Fighting with fear-think, of course, is like throwing gasoline on a fire. Fear grows when we resist it, fight with it, or try to get rid of it.
So, here’s what I do in the middle of the night when the crappy crew members are in the wheelhouse and I’ve lost control of my ship.
I roll over onto my back, take a few deep breaths, and feel the support of the bed beneath me. I feel my body, and sink into surrender to the present moment.
I like to repeat to myself something along the lines of I place the future in the hands of my Source. Or I give up. I give in. I might remind myself that I create my own reality and that unconditional trust creates the best path forward.
I might mentally chant Aaaaaa, or OM as I try to begin gathering in my attention in order to place it on the breath. I remind myself that I can’t see the big picture, that I don’t know what to do, and that it’s okay to just be, just stay in the Don’t-Know-Mind and be still.
The Don’t-Know-Mind, even if you can get there for only a second, is extremely peaceful. Fear wants to get you up and running, making plans, solidifying yourself around a defensive sense of self that thinks it knows what’s happening and has plans for how to fix it. It wants you to resist the storyline that it, itself has created, and in so doing, make it even more real.

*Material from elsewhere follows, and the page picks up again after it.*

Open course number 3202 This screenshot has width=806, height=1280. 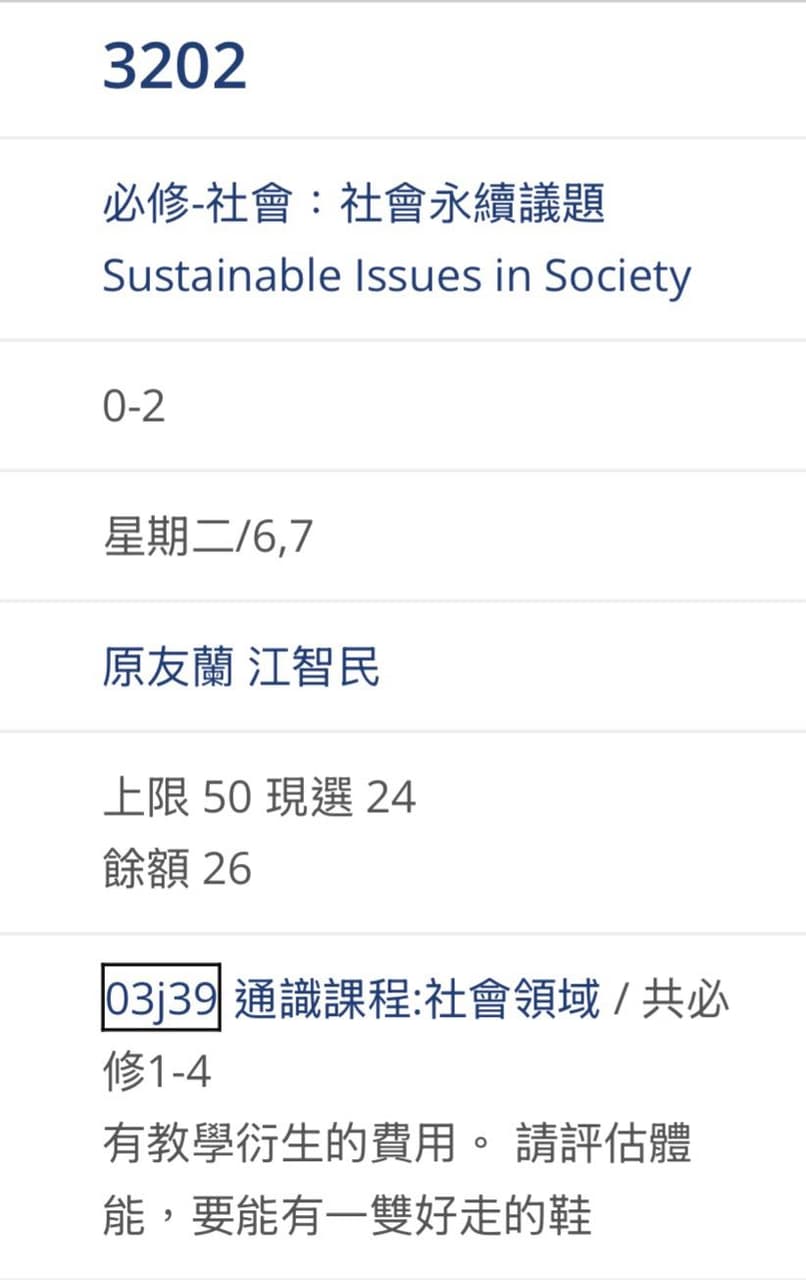tap(175, 67)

All of this calming action helps a little, and allows me to get to the next bit, which is to observe my mind as it begins to slow down, and note what’s happening. Instead of getting involved in following the storyline that the thought-seizure is handing me, I begin to focus my attention on the breath, and I start noting what comes up. Fear…. Fear… Fear… Fear. As each new thought comes up, instead of following it, I describe it with one word in my mind.

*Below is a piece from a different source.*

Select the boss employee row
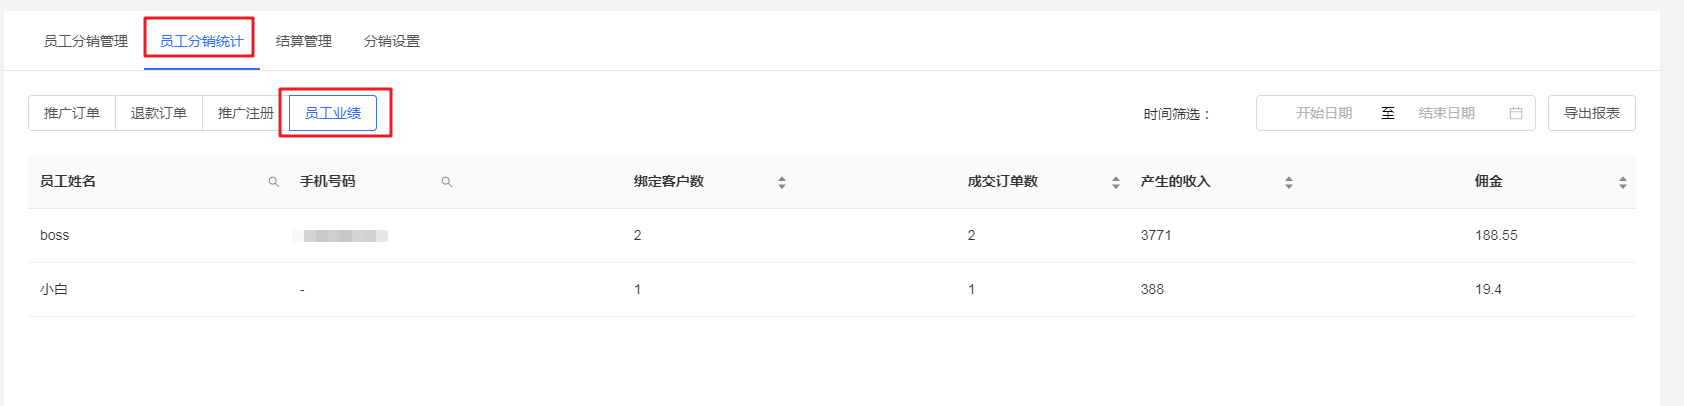The height and width of the screenshot is (406, 1684). 832,235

I try to not resist it, and instead just let myself feel it. It’s a little tricky to feel something without following the storyline, but as you do separate the emotion out of the storyline, the storyline begins to fall back. So a thought comes up, I observe it, I note fear. The next thought comes up, maybe this time it’s guilt, or planning, or embarrassment, or frustration. Whatever it is, just note what the story is about with one word. Observe its rise and fall. Don’t try to get rid of it, just feel it.
Little by little the storylines start to dissolve and the spacious, stable feeling of not knowing, yet welcoming uncertainty, begins to dawn. The mind starts to feel softer and more trusting, okay with what is, ready to relax again. It starts to remember that we are more than this drama, more than this game of being human, and that we are safely couched in the loving hands of our Source, at all times.

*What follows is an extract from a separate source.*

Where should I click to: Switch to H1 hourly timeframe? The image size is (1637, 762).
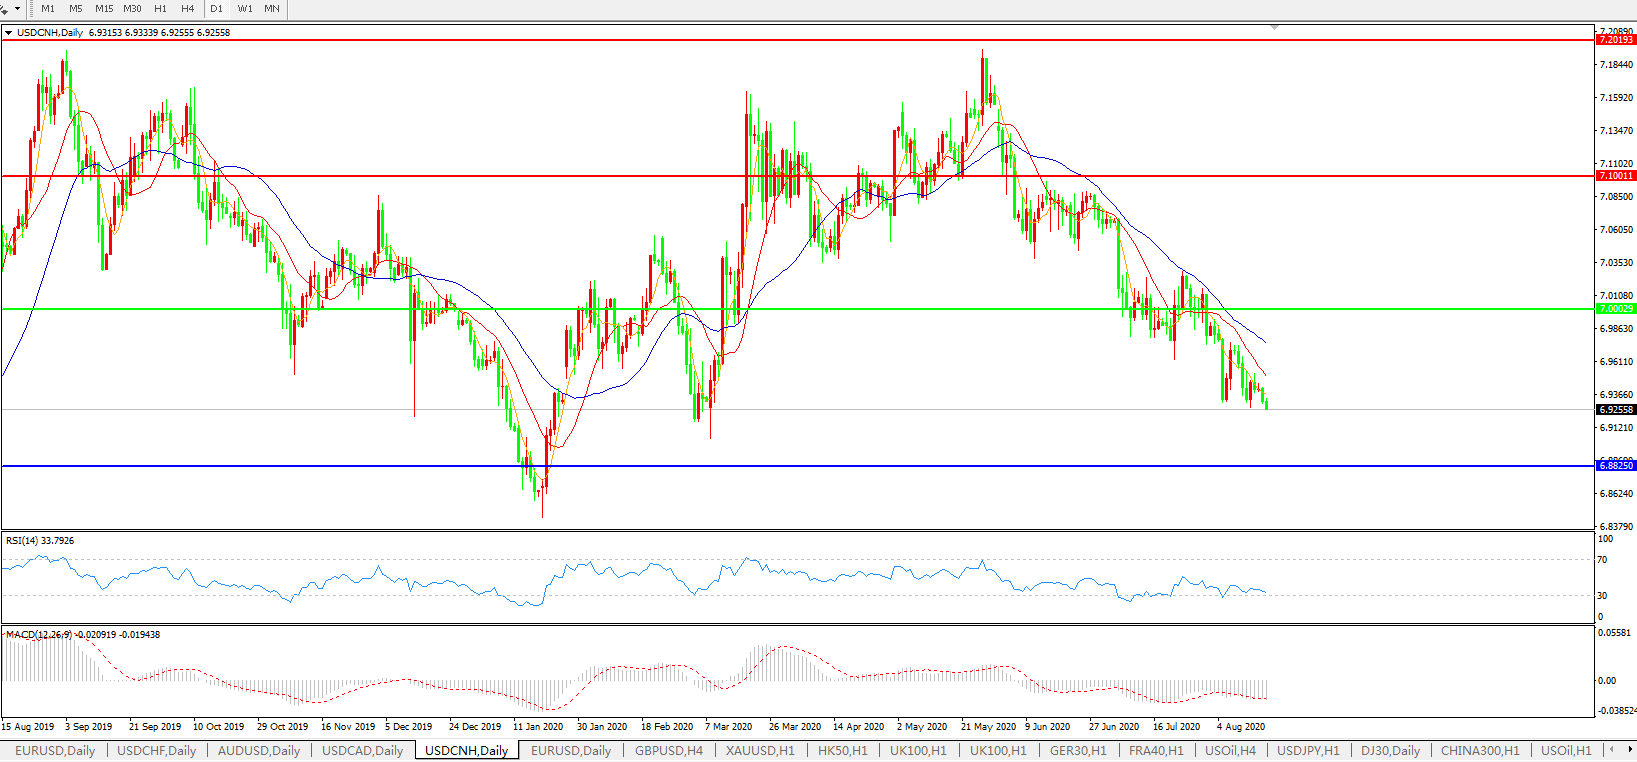[160, 9]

We don’t know how this will play out, or in which of the many possible, probable outcomes we’ll find ourselves. But keeping ourselves uplifted—having a laugh now and then, staying in the present moment, helping out in whatever way feels natural to us without getting caught up in the fear-narrative—will go a long way towards making sure we create a softer landing. We knew we might suffer coming here, and we can handle this.